Even as the digital artists and illustrators of Sri Lanka dabble in styles from all over the world, especially Japanese manga and anime art, they retain their traditional roots aesthetically to create a vocabulary that is entirely their own, and authentic to the core.

Here are some Sri Lankan visual artists to keep an eye on:

Akiel Surajdeen first began drawing at the age of five, when his parents let him scribble on their walls, after teachers raised concerns about him showing a complete lack of artistic initiative over the first two years of school. He hasn’t stopped since — and suffice to say, he’s been making up for lost time.

“I truly love illustration and animation and have spent several years, and hope to spend several more, honing my skills in them,” the Colombo-based artist says. “It is my greatest goal and passion to create delightful images, some of which move, and to use them both to tell stories.”

HG loves that Akiel’s storytelling style is voluptuous — with a lot of billowing imagery — both aesthetically, as well as with substance. While working on themes ranging from environmental design to comic con posters to (much fewer) minimal posters, he’s developed a voice that has a great sense of layering and visual metaphors, and can be startlingly profound.

It’s also interesting to see him with play with his aesthetic, from the video of a traditional Chinese melody ‘A Bit of Gold’ for which he drew inspiration from traditional Chinese ink on silk landscape art, to his animation accompaniment of assorted interviews of musician and trans activist Laura Jane Grace (of Against Me!) discussing gender dysphoria. (Note: You can also embed one of these.)

[Follow him on Instagram]

Working as a digital artist, illustrator, and matte painter for games and websites, Udara Cinthaka lives and works in Colombo. His works spanning digital paintings, pencil arts, illustrations, matte paintings, typography and icons, are all neatly segregated on his website, with a style that’s deeply rooted in Sinhalese culture and history.

“From the initial years, the art and the style I have used is mainly from the Sri Lankan style, which you would find in historical artwork; which is still used today. This style is found at the core of my work,” explains Udara. Throw in his childhood influences and years of watching anime, manga, and cartoons, including Japanese examples, and you’ll have the unique final product that is Udara’s layered work.

“In terms of technique — I would, as any artist or illustrator, begin with by sketching out a rough idea on pencil and paper, and then bring it to life with colour and perspective using digital tools such as Photoshop and Illustrator,” he explains his process. “Taking this as the base of my art, I’ve mixed the form or approach of Western art and illustration to bring my art to a level that I’m pleased with.”

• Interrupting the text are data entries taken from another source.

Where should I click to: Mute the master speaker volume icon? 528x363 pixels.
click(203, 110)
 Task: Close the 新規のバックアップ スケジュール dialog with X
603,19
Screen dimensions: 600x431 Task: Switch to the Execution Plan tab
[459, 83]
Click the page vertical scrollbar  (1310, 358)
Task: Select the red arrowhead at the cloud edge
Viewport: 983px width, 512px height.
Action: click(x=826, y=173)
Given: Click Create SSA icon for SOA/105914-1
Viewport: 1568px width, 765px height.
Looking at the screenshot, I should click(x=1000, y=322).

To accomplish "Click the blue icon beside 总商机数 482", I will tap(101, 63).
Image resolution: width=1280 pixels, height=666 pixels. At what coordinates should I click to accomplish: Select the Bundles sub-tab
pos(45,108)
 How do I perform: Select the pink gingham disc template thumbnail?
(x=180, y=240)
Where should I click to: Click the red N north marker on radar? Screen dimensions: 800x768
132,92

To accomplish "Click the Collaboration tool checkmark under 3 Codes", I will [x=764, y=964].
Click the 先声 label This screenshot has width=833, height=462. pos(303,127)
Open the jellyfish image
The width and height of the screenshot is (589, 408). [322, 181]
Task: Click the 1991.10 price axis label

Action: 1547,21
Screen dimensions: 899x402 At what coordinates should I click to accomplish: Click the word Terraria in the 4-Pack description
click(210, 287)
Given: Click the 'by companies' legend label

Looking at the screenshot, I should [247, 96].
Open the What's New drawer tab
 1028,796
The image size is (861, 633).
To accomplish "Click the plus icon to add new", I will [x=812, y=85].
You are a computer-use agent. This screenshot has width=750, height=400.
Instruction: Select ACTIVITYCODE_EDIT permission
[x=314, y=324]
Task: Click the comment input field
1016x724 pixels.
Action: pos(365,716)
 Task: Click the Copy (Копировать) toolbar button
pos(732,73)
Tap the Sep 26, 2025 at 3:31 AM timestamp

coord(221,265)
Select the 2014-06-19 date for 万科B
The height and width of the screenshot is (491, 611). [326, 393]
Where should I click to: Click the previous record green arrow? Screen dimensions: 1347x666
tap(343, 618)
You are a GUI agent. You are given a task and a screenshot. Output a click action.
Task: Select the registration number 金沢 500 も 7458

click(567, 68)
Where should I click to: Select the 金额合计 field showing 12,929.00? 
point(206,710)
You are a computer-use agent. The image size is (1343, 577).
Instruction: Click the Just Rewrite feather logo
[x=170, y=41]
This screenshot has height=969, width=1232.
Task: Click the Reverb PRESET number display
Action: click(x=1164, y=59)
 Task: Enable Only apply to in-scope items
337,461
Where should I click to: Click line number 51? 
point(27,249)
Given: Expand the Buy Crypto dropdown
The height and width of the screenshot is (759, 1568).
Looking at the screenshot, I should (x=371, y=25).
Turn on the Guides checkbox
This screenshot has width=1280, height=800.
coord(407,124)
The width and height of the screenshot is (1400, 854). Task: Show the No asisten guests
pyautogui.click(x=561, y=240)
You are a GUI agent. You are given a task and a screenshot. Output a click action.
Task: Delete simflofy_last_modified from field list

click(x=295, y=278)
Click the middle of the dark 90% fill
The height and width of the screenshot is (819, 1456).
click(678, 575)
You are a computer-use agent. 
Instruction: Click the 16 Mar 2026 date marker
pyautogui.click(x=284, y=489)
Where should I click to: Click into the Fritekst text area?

HG loves that even though Udara knows where his various influences lie, he’s steadily been working towards achieving his own style of illustration while drawing on the colour schemes of his Sri Lankan heritage. His pencil arts section is brimming with portraits and old buildings with an intuitive shading style that gives away his keenly observant eye; his matte paintings are also definitely worth checking out.

Also interesting: While his art generally portrays the Sinhalese people, and the culture he grew up immersed in, he does not tend to use colour differentiation in skin tone to define the race of the characters he paints.

[Follow him on Facebook, or get in touch here.]

Colombo-based Isuri Dayaratne is an illustrator and comic books artist who creates quaint ‘cartoony’ characters that you won’t be forgetting in a hurry.

“I’m a bit bored by realism. I like to see humour in things and that comes out in my drawings,” she says. Armed with a degree in illustration from the Columbus College of Art and Design, Ohio, under her belt, she’s now moved back home and started working at a new job.

“I’ve been drawing for the last 6 years, but it was only after I graduated from art college back in 2012 that I began to experiment more with my artistic voice,” she says. “Finding my artistic voice has been an ongoing and continuous process of learning, failing, building and developing the way I draw and make art, and seeing how it evolves with time. It’s the same with colouring; it’s something that I’ve always loved experimenting with, and hope to develop more with time.”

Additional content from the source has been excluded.